Now the thought of leaving this existence doesn't particularly scare me except for the fact that I've never done it before that I know of and I'm not exactly sure how to go about doing it correctly.  I suppose I'll figure it out when the time comes.  After all, billions of people before me have been able to stumble through dying without any formal training.  Some were very good at it and some were not so good, but they're all dead for sure.  You don't get to put it off until you get some training.  I'd rather do a good job and be remembered as someone who seemed to know what he was doing at the end.

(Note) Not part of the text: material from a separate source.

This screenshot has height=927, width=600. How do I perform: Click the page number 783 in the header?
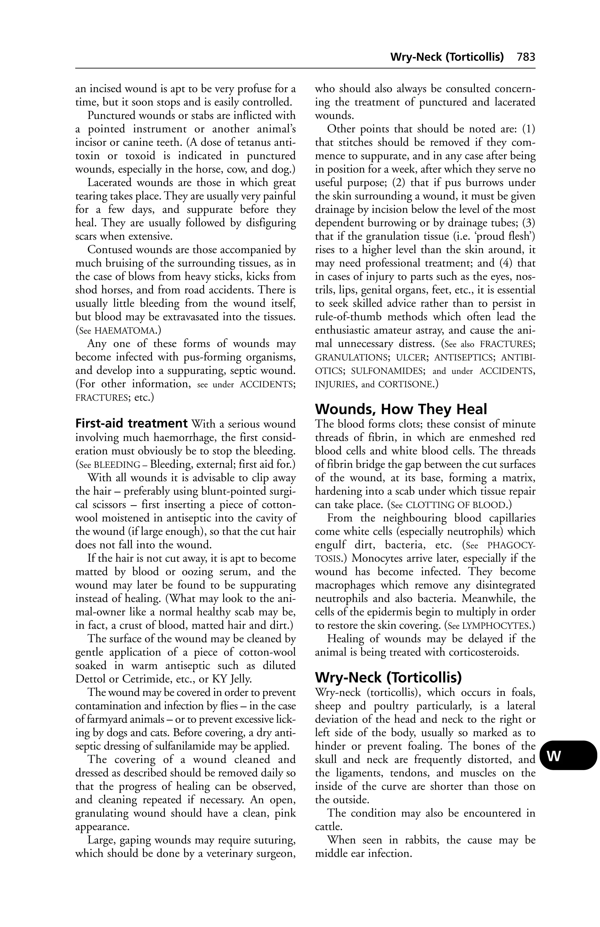(x=526, y=57)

So the part that hit me so hard was when I asked myself "How will I be remembered?"  I'm not sure if I've done or made anything that people will point to and say "I know the guy who did that.  He's dead now but he left this great thing for the benefit of the rest of us who are still here."  I feel some amount of pressure to make sure I have a few of those things done before I go.  I decided to take a personal inventory.

As I considered what I will leave for those who outlast me or come along well after I'm gone, I decided that there actually are a few things that might be of value to someone in the future.  I have four great kids, a lot of stuff that I've written over the years, a large body of photography work, and countless memories with friends, family, foes, and random people I've met over the years.  Obviously my memories will go with me, but hopefully the memory of me, whether good or bad, will last in the memories of others I've encountered over the years at least for a while.  I don't have a bunch of possessions, real estate, or a big stack of money stashed away somewhere (sorry kids).  I do, however, have a couple of pretty great cats.

So there.  I guess I really HAVE done something in those 62 years, even if I didn't realize I was doing it at the time.  Well, I better get this post finished up.  Only 11 years left and a lot of stuff left to do.

Note:  If you're reading this post and thinking it is some kind of goodbye note that will likely be followed by a self-inflicted early exit from this world, you can just stop it.  I'm not even close to being done with this life yet.